#### TEXT SECTION:
══════════════════════════════

# Stone advice for Takeda kit, and overall.



## quantumcloud509 (Dec 10, 2012)

What would you guys recommend as far as stone advice for my knife kit? Currently I am strictly Takeda AS (7 of them). I have had two knives tipped. One still is ATM. The only stone I have is a 10k...which Ive used only on my straight razor. Would you recommend purchasing a kit, would you recommend purchasing used stones, would you recommend a ceramic rod? Currently I get my knives sharpened by a dude in Seattle when i travel over there to visit. I have to learn...Im scared to mess up, but I have to learn.


----------



## ecchef (Dec 10, 2012)

Ready...Steady...GO!: http://www.kitchenknifeforums.com/showthread.php/7033-Dave-Martell-s-Core-Set-of-Sharpening-Stones


----------



## NO ChoP! (Dec 10, 2012)

Takedas are pretty hard...steel wont be too responsive to ceramic rod. Take the plunge, and watch a few vids....you'll do fine. 

I think the best starting point is the old bester to rika...very affordable, too.

Would love to see some pics of the Takeda fam...I miss mine.


----------



## stevenStefano (Dec 10, 2012)

I definitely wouldn't bother with the ceramic rod. I only use mine in emergencies or when I'm lazy, they are no substitute for stones at all.


----------



## wsfarrell (Dec 10, 2012)

You might want to pick up some beaters at Goodwill or Target to practice on. They won't feel like your Takedas, but you'll learn some useful habits and won't be terribly upset if you scratch them up.


----------



## tk59 (Dec 10, 2012)

NO ChoP! said:


> Takedas are pretty hard...steel wont be too responsive to ceramic rod. Take the plunge, and watch a few vids....you'll do fine.
> 
> I think the best starting point is the old bester to rika...


+1. I remember watching a Dave video online where he sharpens a Takeda. Maybe this one? http://www.youtube.com/watch?v=MezIEKGk9T0 Takedas are fairly easy to sharpen due to the secondary bevel. On these guys, I'd just go for it rather than do a practice.


----------



## rdm_magic (Dec 10, 2012)

ecchef said:


> Ready...Steady...GO!: http://www.kitchenknifeforums.com/showthread.php/7033-Dave-Martell-s-Core-Set-of-Sharpening-Stones



Out of stock?


----------



## Dusty (Dec 10, 2012)

Much like the knives that are regularly recommended on the forum, I kind of feel that there really aren't any duds in the group of stones that are often touted as favourites by forum members.

So it really comes down to personal preference and how much you want to spend. For me, the beston, bester, rika combo is for me where the law of dimishing returns kicks in. This is a great set (especially for carbon) and anything more expensive than this is will not offer an improvement in performance in relation to increase in price. There's a reason this set is so highly regarded. 

If there are certain characteristics that you know you want in a stone, for example splash'n go, excellent feeling and feedback, or super fast cutting ability, there would be other recommendations.


----------



## panda (Dec 10, 2012)

══════════════════════════════

(Entries on target coordinates)
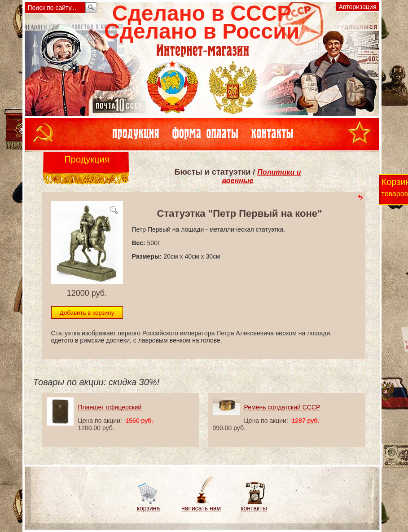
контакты (254, 508)
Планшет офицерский (110, 407)
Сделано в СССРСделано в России (202, 22)
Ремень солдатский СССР (282, 407)
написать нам (201, 508)
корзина (148, 508)
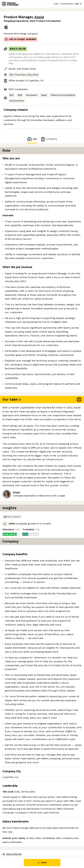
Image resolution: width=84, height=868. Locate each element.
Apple (39, 17)
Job (32, 139)
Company (49, 139)
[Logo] (10, 4)
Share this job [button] (12, 854)
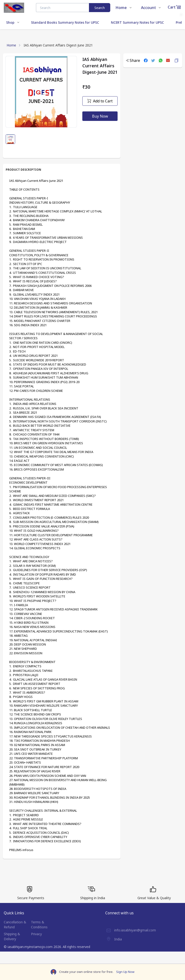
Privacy (36, 934)
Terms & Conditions (39, 924)
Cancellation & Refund (15, 924)
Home (11, 45)
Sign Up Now (125, 972)
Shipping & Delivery (12, 936)
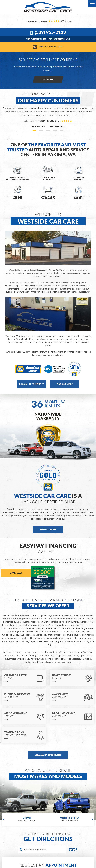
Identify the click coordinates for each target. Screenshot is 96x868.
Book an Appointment (31, 384)
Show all (48, 79)
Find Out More (48, 529)
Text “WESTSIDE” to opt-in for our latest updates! (48, 39)
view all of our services (48, 755)
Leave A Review (38, 126)
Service (20, 677)
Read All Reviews (57, 126)
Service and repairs (20, 734)
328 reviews (66, 21)
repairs (68, 677)
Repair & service (27, 819)
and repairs (20, 695)
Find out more (65, 384)
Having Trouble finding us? (48, 837)
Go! (73, 849)
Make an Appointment (51, 46)
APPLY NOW (16, 573)
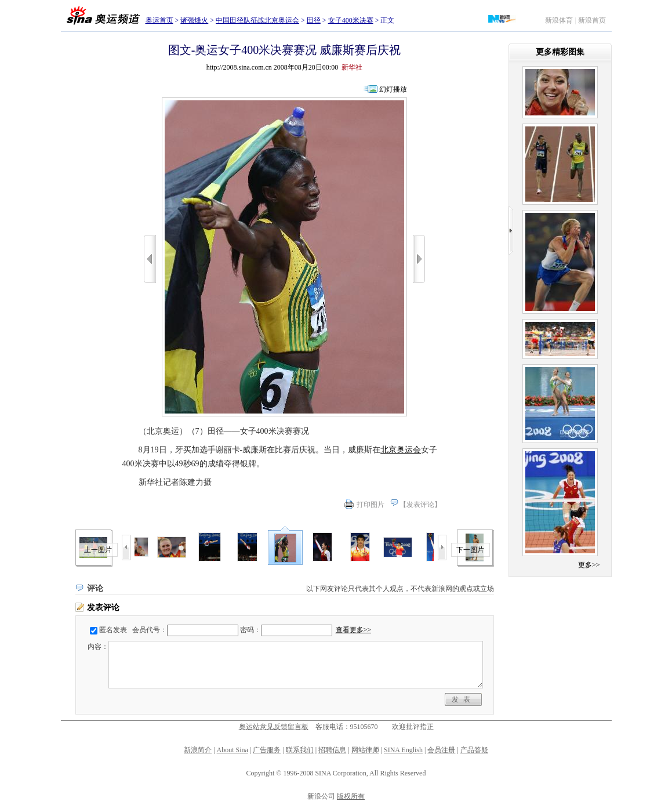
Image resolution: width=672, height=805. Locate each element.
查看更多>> (354, 630)
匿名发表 (113, 630)
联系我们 (300, 750)
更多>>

══════════════════════════════

#### SHORT PROBLEM 1:
From the sharpening-stone thread, output the passage between "## rdm_magic (Dec" and "Out of stock?", inclusive.
#### SHORT PROBLEM 2:
Write the next part of the forum thread on sharpening stones for Takeda knives, picking up right after its final line.
The records have no connection to the forum thread on sharpening stones for Takeda knives.

#### RESPONSE 1:
## rdm_magic (Dec 10, 2012)

ecchef said:


> Ready...Steady...GO!: http://www.kitchenknifeforums.com/showthread.php/7033-Dave-Martell-s-Core-Set-of-Sharpening-Stones



Out of stock?

#### RESPONSE 2:
what would be a great single splash n go stone without having to finish on another stone, say if you already have a good edge? i currently use the bester rika combo and i find it a chore to have to take those out and soak in water each time i want to sharpen, sharpening is a necessary evil not a hobby of mine, rather be using the knives on food, not maintain tools.


----------



## NO ChoP! (Dec 10, 2012)

I use a shapton 4k for quick touch ups...not my favorite, but it works.


----------



## tk59 (Dec 10, 2012)

panda said:


> what would be a great single splash n go stone without having to finish on another stone, say if you already have a good edge? i currently use the bester rika combo and i find it a chore to have to take those out and soak in water each time i want to sharpen, sharpening is a necessary evil not a hobby of mine, rather be using the knives on food, not maintain tools.


How about this one? http://www.kitchenknifeforums.com/showthread.php/9585-JKS-Splash-n-Go-3k-A-Winner If you go this route, let us know how you like it.


----------



## brainsausage (Dec 10, 2012)

panda said:


> what would be a great single splash n go stone without having to finish on another stone, say if you already have a good edge? i currently use the bester rika combo and i find it a chore to have to take those out and soak in water each time i want to sharpen, sharpening is a necessary evil not a hobby of mine, rather be using the knives on food, not maintain tools.



I permasoak my bester and rika. Doesn't get much easier than that.


----------



## tk59 (Dec 10, 2012)

Actually, the nicest option is a very fine diamond plate: no maintenance, fast results, minimal clean-up, basically takes up no space. I permasoaked for a while. In the words of a wise man, "Not a fan."


----------



## chinacats (Dec 10, 2012)

panda said:


> what would be a great single splash n go stone without having to finish on another stone, say if you already have a good edge? i currently use the bester rika combo and i find it a chore to have to take those out and soak in water each time i want to sharpen, sharpening is a necessary evil not a hobby of mine, rather be using the knives on food, not maintain tools.



I use a Gesshin 5k splash and go...works very nicely.


----------



## tk59 (Dec 10, 2012)

chinacats said:


> I use a Gesshin 5k splash and go...works very nicely.


I use mine as one of my main stones. I guess it depends on how "good" your edge is when you take it to the stone. If the edge is pretty dead, it'll take a lot of work to bring it back on the G5k. If the edge is still lively but just not up to your standards, the G5k is a great stone.


----------



## brainsausage (Dec 10, 2012)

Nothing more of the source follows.